| EXERCISE REQUIREMENTS |
Could the data below be copied out in full, word for word?

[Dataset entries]
---------------

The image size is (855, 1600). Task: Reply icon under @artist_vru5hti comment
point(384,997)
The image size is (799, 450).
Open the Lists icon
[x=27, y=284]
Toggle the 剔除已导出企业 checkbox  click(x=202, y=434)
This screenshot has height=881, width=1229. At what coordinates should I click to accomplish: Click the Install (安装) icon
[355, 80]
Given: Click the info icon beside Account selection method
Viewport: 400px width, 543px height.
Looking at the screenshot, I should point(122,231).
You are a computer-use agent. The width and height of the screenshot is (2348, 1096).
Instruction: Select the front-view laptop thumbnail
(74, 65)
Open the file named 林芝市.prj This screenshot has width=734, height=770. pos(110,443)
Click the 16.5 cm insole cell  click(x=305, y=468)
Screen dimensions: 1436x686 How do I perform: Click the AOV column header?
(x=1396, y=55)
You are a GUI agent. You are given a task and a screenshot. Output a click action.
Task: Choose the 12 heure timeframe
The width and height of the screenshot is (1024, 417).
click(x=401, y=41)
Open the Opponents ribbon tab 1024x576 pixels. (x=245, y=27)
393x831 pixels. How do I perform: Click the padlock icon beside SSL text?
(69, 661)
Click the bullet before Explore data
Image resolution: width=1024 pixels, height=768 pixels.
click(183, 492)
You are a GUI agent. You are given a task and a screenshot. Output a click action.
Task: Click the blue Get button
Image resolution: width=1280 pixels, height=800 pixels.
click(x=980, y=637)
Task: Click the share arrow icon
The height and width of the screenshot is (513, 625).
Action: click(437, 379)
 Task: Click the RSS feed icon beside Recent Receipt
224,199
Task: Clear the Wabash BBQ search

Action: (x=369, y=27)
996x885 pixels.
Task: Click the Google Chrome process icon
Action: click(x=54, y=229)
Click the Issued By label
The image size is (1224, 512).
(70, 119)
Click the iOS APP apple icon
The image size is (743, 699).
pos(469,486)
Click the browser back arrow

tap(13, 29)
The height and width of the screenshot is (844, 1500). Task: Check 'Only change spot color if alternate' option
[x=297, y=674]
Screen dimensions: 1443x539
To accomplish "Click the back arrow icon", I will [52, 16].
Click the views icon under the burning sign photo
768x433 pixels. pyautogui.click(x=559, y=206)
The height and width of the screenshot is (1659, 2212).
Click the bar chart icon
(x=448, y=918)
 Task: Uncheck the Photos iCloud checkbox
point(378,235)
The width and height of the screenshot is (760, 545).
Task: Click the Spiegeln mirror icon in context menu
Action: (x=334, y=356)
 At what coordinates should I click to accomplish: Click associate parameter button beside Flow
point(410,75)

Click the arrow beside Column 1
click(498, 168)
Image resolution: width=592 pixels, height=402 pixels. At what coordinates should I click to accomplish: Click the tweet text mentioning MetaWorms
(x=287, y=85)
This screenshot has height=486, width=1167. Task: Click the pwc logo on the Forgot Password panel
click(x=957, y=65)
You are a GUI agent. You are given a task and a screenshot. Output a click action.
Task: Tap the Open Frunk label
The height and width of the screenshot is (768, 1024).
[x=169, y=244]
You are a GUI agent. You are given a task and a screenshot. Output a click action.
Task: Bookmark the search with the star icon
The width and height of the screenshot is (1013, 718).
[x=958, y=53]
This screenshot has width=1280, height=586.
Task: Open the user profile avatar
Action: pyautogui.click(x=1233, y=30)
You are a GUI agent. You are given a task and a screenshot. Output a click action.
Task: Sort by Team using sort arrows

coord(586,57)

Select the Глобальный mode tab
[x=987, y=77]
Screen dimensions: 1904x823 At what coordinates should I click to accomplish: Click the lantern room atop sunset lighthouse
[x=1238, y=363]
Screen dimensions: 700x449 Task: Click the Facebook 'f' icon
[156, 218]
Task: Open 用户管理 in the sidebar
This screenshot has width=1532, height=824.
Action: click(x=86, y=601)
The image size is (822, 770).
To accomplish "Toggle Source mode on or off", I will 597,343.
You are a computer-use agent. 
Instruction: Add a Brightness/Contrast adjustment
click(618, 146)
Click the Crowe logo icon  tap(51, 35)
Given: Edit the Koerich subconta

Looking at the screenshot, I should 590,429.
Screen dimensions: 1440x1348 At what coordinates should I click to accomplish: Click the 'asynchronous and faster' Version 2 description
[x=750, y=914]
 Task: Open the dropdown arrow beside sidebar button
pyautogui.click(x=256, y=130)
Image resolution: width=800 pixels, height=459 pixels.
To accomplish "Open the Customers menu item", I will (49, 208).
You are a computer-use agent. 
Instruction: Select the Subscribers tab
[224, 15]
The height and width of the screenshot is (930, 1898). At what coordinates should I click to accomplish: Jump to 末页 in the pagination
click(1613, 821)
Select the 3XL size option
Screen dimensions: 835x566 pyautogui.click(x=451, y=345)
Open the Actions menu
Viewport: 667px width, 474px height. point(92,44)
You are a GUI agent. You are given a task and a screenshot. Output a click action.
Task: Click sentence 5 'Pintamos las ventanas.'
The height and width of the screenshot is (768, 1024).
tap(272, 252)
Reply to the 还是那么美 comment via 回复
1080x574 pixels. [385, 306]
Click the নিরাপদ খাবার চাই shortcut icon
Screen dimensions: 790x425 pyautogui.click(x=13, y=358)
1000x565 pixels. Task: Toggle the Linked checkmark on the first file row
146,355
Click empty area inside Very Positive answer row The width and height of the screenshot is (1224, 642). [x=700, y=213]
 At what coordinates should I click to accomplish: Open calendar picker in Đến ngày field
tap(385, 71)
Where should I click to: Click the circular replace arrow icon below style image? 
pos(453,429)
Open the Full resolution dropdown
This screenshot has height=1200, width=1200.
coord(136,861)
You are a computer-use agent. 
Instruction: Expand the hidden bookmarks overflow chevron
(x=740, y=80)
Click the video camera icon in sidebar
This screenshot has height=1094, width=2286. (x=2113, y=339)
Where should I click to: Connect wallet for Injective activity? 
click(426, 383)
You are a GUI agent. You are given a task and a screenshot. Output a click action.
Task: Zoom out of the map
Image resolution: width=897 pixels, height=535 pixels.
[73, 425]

---------------

| YOUR SOLUTION |
The image size is (855, 1600). Task: Reply icon under @artist_vru5hti comment
point(384,997)
The image size is (799, 450).
Open the Lists icon
[x=27, y=284]
Toggle the 剔除已导出企业 checkbox  click(x=202, y=434)
This screenshot has height=881, width=1229. At what coordinates should I click to accomplish: Click the Install (安装) icon
[355, 80]
Given: Click the info icon beside Account selection method
Viewport: 400px width, 543px height.
Looking at the screenshot, I should point(122,231).
You are a computer-use agent. The width and height of the screenshot is (2348, 1096).
Instruction: Select the front-view laptop thumbnail
(74, 65)
Open the file named 林芝市.prj This screenshot has width=734, height=770. pos(110,443)
Click the 16.5 cm insole cell  click(x=305, y=468)
Screen dimensions: 1436x686 How do I perform: Click the AOV column header?
(x=1396, y=55)
You are a GUI agent. You are given a task and a screenshot. Output a click action.
Task: Choose the 12 heure timeframe
The width and height of the screenshot is (1024, 417).
click(x=401, y=41)
Open the Opponents ribbon tab 1024x576 pixels. (x=245, y=27)
393x831 pixels. How do I perform: Click the padlock icon beside SSL text?
(69, 661)
Click the bullet before Explore data
Image resolution: width=1024 pixels, height=768 pixels.
click(183, 492)
You are a GUI agent. You are given a task and a screenshot. Output a click action.
Task: Click the blue Get button
Image resolution: width=1280 pixels, height=800 pixels.
click(x=980, y=637)
Task: Click the share arrow icon
The height and width of the screenshot is (513, 625).
Action: click(437, 379)
 Task: Click the RSS feed icon beside Recent Receipt
224,199
Task: Clear the Wabash BBQ search

Action: (x=369, y=27)
996x885 pixels.
Task: Click the Google Chrome process icon
Action: click(x=54, y=229)
Click the Issued By label
The image size is (1224, 512).
(70, 119)
Click the iOS APP apple icon
The image size is (743, 699).
pos(469,486)
Click the browser back arrow

tap(13, 29)
The height and width of the screenshot is (844, 1500). Task: Check 'Only change spot color if alternate' option
[x=297, y=674]
Screen dimensions: 1443x539
To accomplish "Click the back arrow icon", I will [52, 16].
Click the views icon under the burning sign photo
768x433 pixels. pyautogui.click(x=559, y=206)
The height and width of the screenshot is (1659, 2212).
Click the bar chart icon
(x=448, y=918)
 Task: Uncheck the Photos iCloud checkbox
point(378,235)
The width and height of the screenshot is (760, 545).
Task: Click the Spiegeln mirror icon in context menu
Action: (x=334, y=356)
 At what coordinates should I click to accomplish: Click associate parameter button beside Flow
point(410,75)

Click the arrow beside Column 1
click(498, 168)
Image resolution: width=592 pixels, height=402 pixels. At what coordinates should I click to accomplish: Click the tweet text mentioning MetaWorms
(x=287, y=85)
This screenshot has height=486, width=1167. Task: Click the pwc logo on the Forgot Password panel
click(x=957, y=65)
You are a GUI agent. You are given a task and a screenshot. Output a click action.
Task: Tap the Open Frunk label
The height and width of the screenshot is (768, 1024).
[x=169, y=244]
You are a GUI agent. You are given a task and a screenshot. Output a click action.
Task: Bookmark the search with the star icon
The width and height of the screenshot is (1013, 718).
[x=958, y=53]
This screenshot has width=1280, height=586.
Task: Open the user profile avatar
Action: pyautogui.click(x=1233, y=30)
You are a GUI agent. You are given a task and a screenshot. Output a click action.
Task: Sort by Team using sort arrows

coord(586,57)

Select the Глобальный mode tab
[x=987, y=77]
Screen dimensions: 1904x823 At what coordinates should I click to accomplish: Click the lantern room atop sunset lighthouse
[x=1238, y=363]
Screen dimensions: 700x449 Task: Click the Facebook 'f' icon
[156, 218]
Task: Open 用户管理 in the sidebar
This screenshot has width=1532, height=824.
Action: click(x=86, y=601)
The image size is (822, 770).
To accomplish "Toggle Source mode on or off", I will 597,343.
You are a computer-use agent. 
Instruction: Add a Brightness/Contrast adjustment
click(618, 146)
Click the Crowe logo icon  tap(51, 35)
Given: Edit the Koerich subconta

Looking at the screenshot, I should 590,429.
Screen dimensions: 1440x1348 At what coordinates should I click to accomplish: Click the 'asynchronous and faster' Version 2 description
[x=750, y=914]
 Task: Open the dropdown arrow beside sidebar button
pyautogui.click(x=256, y=130)
Image resolution: width=800 pixels, height=459 pixels.
To accomplish "Open the Customers menu item", I will (49, 208).
You are a computer-use agent. 
Instruction: Select the Subscribers tab
[224, 15]
The height and width of the screenshot is (930, 1898). At what coordinates should I click to accomplish: Jump to 末页 in the pagination
click(1613, 821)
Select the 3XL size option
Screen dimensions: 835x566 pyautogui.click(x=451, y=345)
Open the Actions menu
Viewport: 667px width, 474px height. point(92,44)
You are a GUI agent. You are given a task and a screenshot. Output a click action.
Task: Click sentence 5 'Pintamos las ventanas.'
The height and width of the screenshot is (768, 1024).
tap(272, 252)
Reply to the 还是那么美 comment via 回复
1080x574 pixels. [385, 306]
Click the নিরাপদ খাবার চাই shortcut icon
Screen dimensions: 790x425 pyautogui.click(x=13, y=358)
1000x565 pixels. Task: Toggle the Linked checkmark on the first file row
146,355
Click empty area inside Very Positive answer row The width and height of the screenshot is (1224, 642). [x=700, y=213]
 At what coordinates should I click to accomplish: Open calendar picker in Đến ngày field
tap(385, 71)
Where should I click to: Click the circular replace arrow icon below style image? 
pos(453,429)
Open the Full resolution dropdown
This screenshot has height=1200, width=1200.
coord(136,861)
You are a computer-use agent. 
Instruction: Expand the hidden bookmarks overflow chevron
(x=740, y=80)
Click the video camera icon in sidebar
This screenshot has height=1094, width=2286. (x=2113, y=339)
Where should I click to: Connect wallet for Injective activity? 
click(426, 383)
You are a GUI agent. You are given a task and a screenshot. Output a click action.
Task: Zoom out of the map
Image resolution: width=897 pixels, height=535 pixels.
[73, 425]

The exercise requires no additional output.